With more than 180 data centers worldwide, Equinix is the largest independent data center host and provider in the world. Its primary focus is on connecting customers to hybrid providers like Amazon, Microsoft, et. al, through its massive, high speed private network. The company claims up to 100Gbps of bandwidth and sub-millisecond latency.

11. Cisco

Like VMware, Cisco is a company of private cloud product that offers hybrid solutions through a partner network. Cisco CloudCenter (formerly CliQr) is used to more securely deploy and manage applications in multiple data centers, both private and public cloud environments.

Cisco’s partner network includes companies like Accenture, AT&T, and CDW, but its biggest partner is Google, which it partnered with to offer hybrid connectivity and solutions.

12. CenturyLink

The communications provider offers hybrid support through its Dedicated Cloud Compute Foundation (DCC). Based on VMware Cloud Foundation DCC Foundation is a fully private service that offers customers a converged, software-defined data center model designed to address issues around provisioning, configuration errors and to assist in automating tasks. CenturyLink boasts 32 hosting locations on four continents.
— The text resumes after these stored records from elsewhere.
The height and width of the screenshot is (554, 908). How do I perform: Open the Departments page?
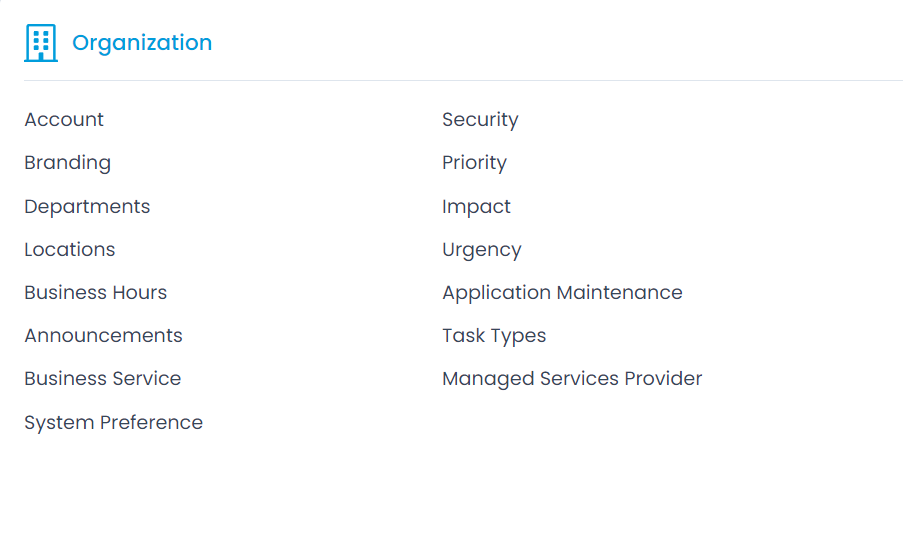87,207
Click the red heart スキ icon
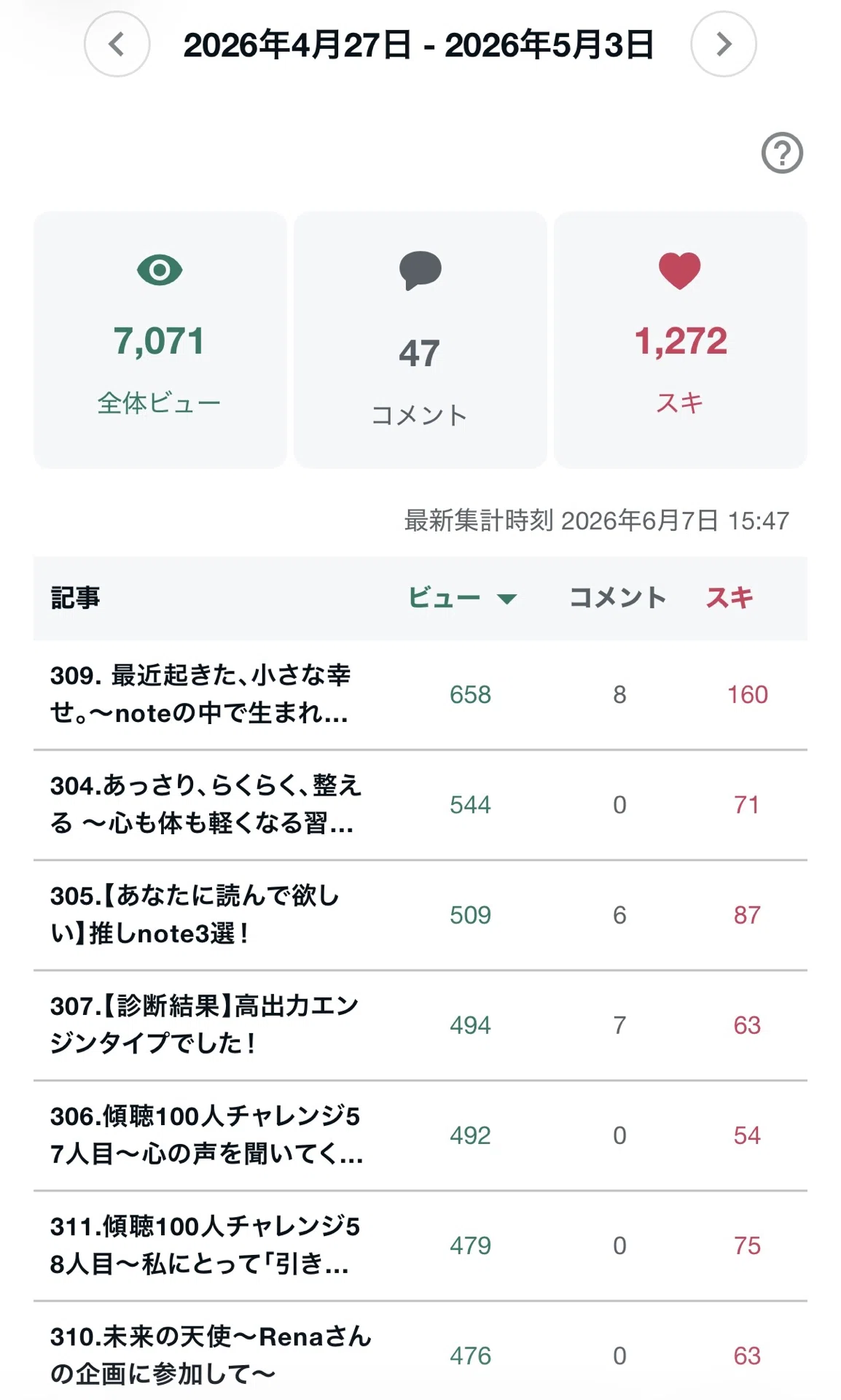This screenshot has width=841, height=1400. point(679,271)
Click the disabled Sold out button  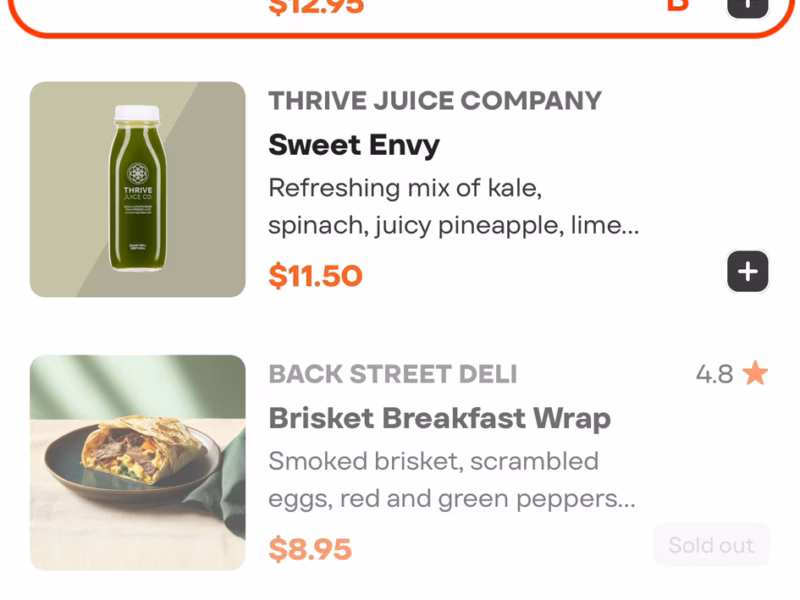[711, 545]
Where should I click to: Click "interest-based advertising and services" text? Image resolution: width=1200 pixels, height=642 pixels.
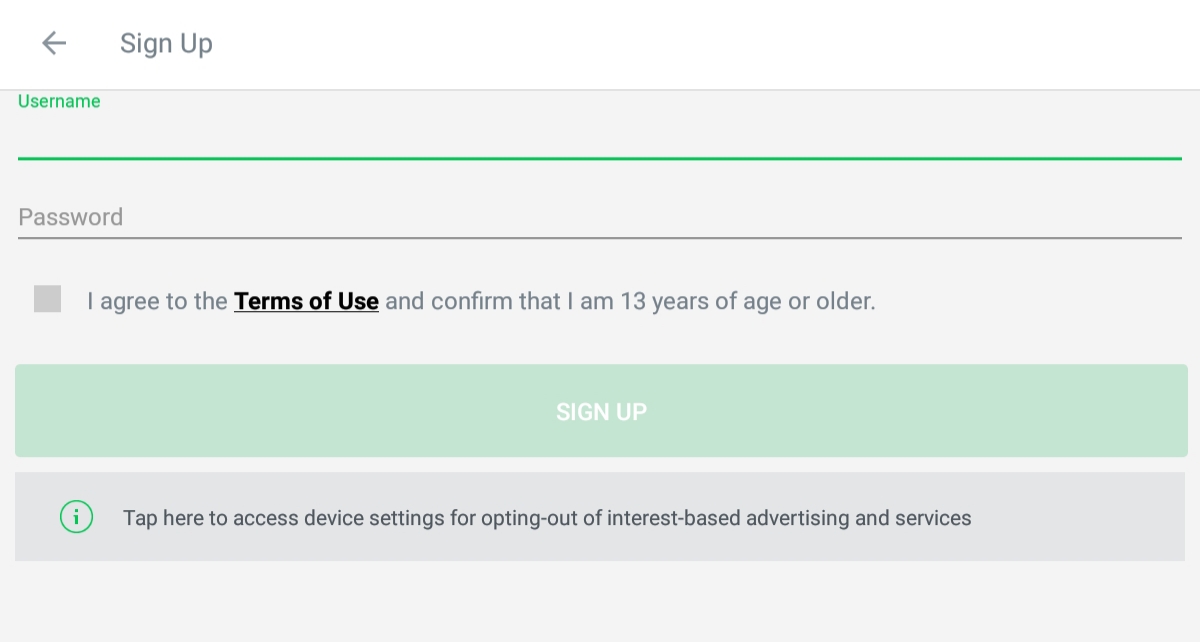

13. DXC Technology (formerly CSC)

One of the biggest independent consultants and managed services providers and the top provider to the federal government, DXC’s big focus is on its Agility Platform, which connects different clouds together to simplify management and offer centralized management of all platforms. It offers managed services to AWS, Azure, VMware and SAP.

14. Alibaba

The Chinese retail giant has copied Amazon’s retail model to great success and now is copying Amazon’s cloud model as well. It offers compute services, database services and Web hosting. Despite being Chinese and centered in the nation, it claims an international presence of 18 data center regions around the world.